Wallander señaló los ordenadores.

—Pero, si nos envió un correo electrónico, pudo ser porque é mismo hubiese recibido algún mensaje. De hecho, nos dijo que habían descubierto su rastro y que necesitaba ayuda.

—Si, pero no esperó. Se fue sin más.

—Claro, pero eso puede significar o bien que algo más ocurrió después de que hubiese enviado el mensaje, o bien que estaba tan excitado que no fue capaz de esperar.

Martinson se había sentado ante el escritorio.

—Por el momento, dejaremos éste —dijo el colega al tiempo que señalaba el más pequeño de los aparatos.

Wallander no le preguntó cómo sabía cuál de los dos ordenadores era el más importante. Comprendió que, en aquellos momentos, dependía de Martinson. No estaba habituado a poseer menos conocimientos que uno de sus colaboradores más cercanos, aunque fin un modo circunstancial y transitorio.

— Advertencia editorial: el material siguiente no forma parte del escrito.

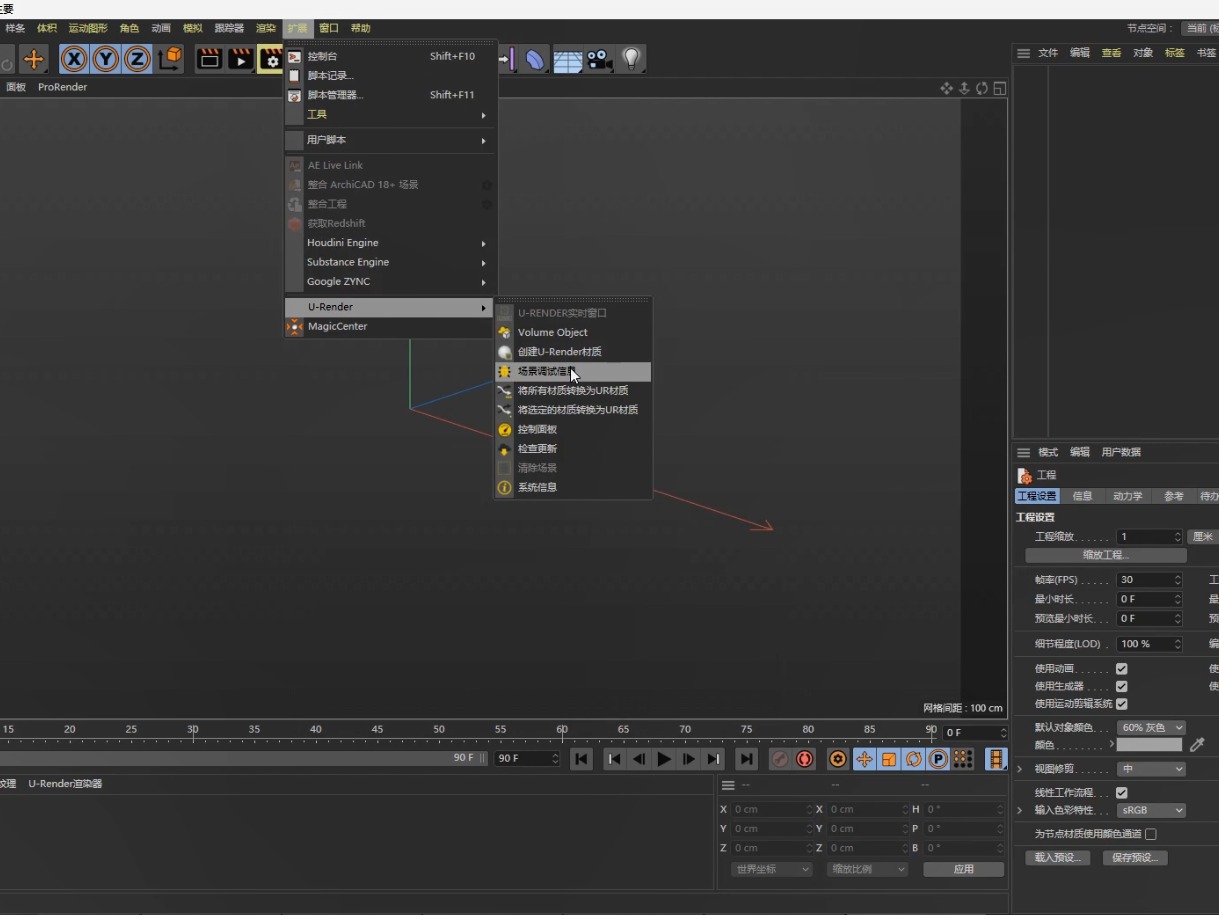This screenshot has width=1219, height=915.
Task: Click the 缩放工程 button
Action: [x=1104, y=555]
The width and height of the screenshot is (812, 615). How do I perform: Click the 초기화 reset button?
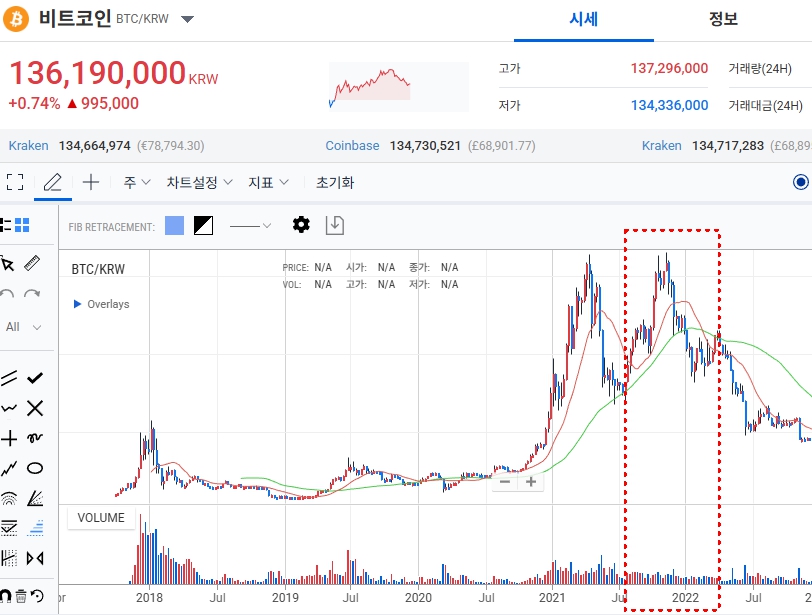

Martinson empezó a teclear. La intensa lluvia castigaba la ventana con su repiqueteo. Wallander echó un vistazo a la habitación. Un póster que representaba una zanahoria gigante adornaba una de las paredes, como testimonio solitario y anómalo de un mundo distinto del electrónico que reinaba en el resto de la estancia: libros, disquete, equipamiento informático, cables que se perdían en intrincados nido de serpiente, módems, impresoras, un aparato de televisión, dos re productores de vídeo… Wallander se puso en cuclillas junto a Martinson preguntándose qué habría visto Robert Modin por la ventana mientras estaba sentado al ordenador. Desde donde él se encontraba en aquel momento, se divisaba a lo lejos la carretera. Era evidente que el muchacho podría haber visto un coche que pasase por allí. Echó una nueva ojeada a la habitación. Martinson seguía tecleando entre murmullos. Wallander levantó con cuidado un montón de papeles que había sobre la mesa, junto al que halló unos prismáticos. Miró a través de ellos la carretera envuelta en bruma. Una urraca solitaria aleteó atravesando el campo de visión de las lentes haciendo que Wallander diese un respingo. Por lo demás, no divisó nada especial. Una cerca medio derruida, varios árboles… Y un camino que serpenteaba abriéndose paso entre las plantaciones.

—¿Qué tal va eso? —inquirió.

Martinson no respondió más que con un susurro indescifrable. Wallander se puso las gafas dispuesto a mirar los papeles que había junto a los ordenadores Robert Modin tenía una letra difícil de interpretar. Los folios estaban plagados de cálculos y de frases garabateadas a toda prisa, a menudo inconclusas, sin un principio claro y sin punto final. Pero había una expresión que se repetía. «La demora». Unas veces seguida de un signo de interrogación, otras subrayada. «La demora». Wallander siguió hojeando los papeles. En una de las cuartillas, Robert Modin había dibujado un gato negro de orejas largas y afiladas y cuya cola derivaba en un cable enredado. «Los típicos garabatos que uno plasma sobre el papel cuando está pensando», adivinó Wallander. «O quizá cuando escucha a la persona con la que está hablando». En la hoja siguiente, figuraba otra anotación del chico: «¿Programación finalizada cuándo?», seguida de dos palabras: «¿Insider necesario?».